## Exercise objective
Please reproduce the environmental health text word for word, everything from "Environmental health hazards" down to "in Table 18.2.".

## Text under study

================================

18.2 Environmental Health

The American Nurses Association (ANA) established an Environmental Health standard defined as, “The registered nurse practices in a manner that advances environmental safety and health.”[1] Review the competencies for this standard in the following box.

ANA’s Environmental Health Competencies[2]

The registered nurse:

  • Creates a safe and healthy workplace and professional practice environment
  • Fosters a professional environment that does not tolerate abusive, destructive, and oppressive behaviors
  • Promotes evidence-based practices to create a psychologically and physically safe environment
  • Assesses the environment to identify and address the impact of social determinants of health on risk factors
  • Reduces environmental health risks to self, colleagues, health care consumers, and the world
  • Integrates environmental health concepts in practice
  • Communicates information about environmental health risks and exposure risk strategies
  • Advocates for the implementation of environmental health principles in communities in which they work and live
  • Incorporates technologies to promote safe practice environments
  • Uses products or treatments consistent with evidence-based practice to reduce environmental threats and hazards
  • Examines how the health care consumer’s biography affects their biology, resultant health issues, and the ecosystem
  • Analyzes the impacts of social, political, and economic influences on the human health experience and global environment
  • Advances environmental concerns and complaints through advocacy and appropriate reporting mechanisms
  • Promotes sustainable global environmental health policies and conditions that focus on prevention of hazards to people and the natural environment

The environment is the air we breathe, the water we drink, the food we eat, and the places where we live, work, and play. There is a connection between the environment and the health of individuals and communities. An environmental health hazard is a substance or pathogen that has the ability to cause an adverse health event in individuals or communities. Examples of environmental hazards are air contaminants, toxic waste, radiation, disease-causing microorganisms and plants, pesticides, heavy metals, chemicals in consumer products, and extreme temperatures and weather events.[3]

Environmental health hazards can be divided into five main categories: housing, occupational, atmosphere, foodborne diseases, and waterborne diseases. View examples of environmental hazards by category in Table 18.2.

================================

Stored dataset items:
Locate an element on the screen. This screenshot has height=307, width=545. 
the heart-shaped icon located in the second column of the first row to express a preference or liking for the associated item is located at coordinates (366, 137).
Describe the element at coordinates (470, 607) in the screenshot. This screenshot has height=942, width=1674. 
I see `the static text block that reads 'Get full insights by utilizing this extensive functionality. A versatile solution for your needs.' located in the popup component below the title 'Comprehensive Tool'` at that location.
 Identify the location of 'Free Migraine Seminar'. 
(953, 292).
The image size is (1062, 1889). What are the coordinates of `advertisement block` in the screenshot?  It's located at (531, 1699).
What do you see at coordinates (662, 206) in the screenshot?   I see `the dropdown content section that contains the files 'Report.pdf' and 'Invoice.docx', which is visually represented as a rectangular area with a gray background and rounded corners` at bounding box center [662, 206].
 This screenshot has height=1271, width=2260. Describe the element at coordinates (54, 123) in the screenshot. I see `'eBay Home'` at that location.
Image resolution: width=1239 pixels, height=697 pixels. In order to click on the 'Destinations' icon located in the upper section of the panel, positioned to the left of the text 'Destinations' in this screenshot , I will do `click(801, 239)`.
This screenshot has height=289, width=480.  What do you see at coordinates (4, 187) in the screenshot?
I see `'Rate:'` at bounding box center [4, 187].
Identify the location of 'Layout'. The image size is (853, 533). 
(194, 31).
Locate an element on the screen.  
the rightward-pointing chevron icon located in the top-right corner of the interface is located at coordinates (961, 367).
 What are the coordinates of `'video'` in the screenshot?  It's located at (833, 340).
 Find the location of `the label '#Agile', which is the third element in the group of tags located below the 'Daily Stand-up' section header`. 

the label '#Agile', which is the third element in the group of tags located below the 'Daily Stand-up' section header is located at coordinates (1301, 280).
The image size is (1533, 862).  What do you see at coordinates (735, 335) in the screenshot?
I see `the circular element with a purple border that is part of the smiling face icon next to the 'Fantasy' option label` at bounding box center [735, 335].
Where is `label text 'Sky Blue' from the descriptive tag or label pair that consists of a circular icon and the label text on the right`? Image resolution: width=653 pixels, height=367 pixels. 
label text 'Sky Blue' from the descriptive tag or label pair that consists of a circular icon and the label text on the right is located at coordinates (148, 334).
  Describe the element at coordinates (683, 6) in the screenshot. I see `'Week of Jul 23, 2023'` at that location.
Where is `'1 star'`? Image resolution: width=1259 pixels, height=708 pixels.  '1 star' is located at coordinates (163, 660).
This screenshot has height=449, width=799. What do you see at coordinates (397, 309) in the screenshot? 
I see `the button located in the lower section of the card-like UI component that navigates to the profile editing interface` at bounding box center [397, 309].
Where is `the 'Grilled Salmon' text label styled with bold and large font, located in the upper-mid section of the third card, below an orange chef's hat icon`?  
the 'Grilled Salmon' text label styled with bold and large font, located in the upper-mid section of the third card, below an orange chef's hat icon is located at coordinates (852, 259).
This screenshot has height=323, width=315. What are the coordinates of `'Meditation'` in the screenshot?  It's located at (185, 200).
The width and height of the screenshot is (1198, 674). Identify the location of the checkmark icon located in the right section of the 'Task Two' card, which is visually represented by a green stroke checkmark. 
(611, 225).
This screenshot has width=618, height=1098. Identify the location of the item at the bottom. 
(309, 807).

================================

## Solution to this problem
Environmental health hazards can be divided into five main categories: housing, occupational, atmosphere, foodborne diseases, and waterborne diseases. View examples of environmental hazards by category in Table 18.2.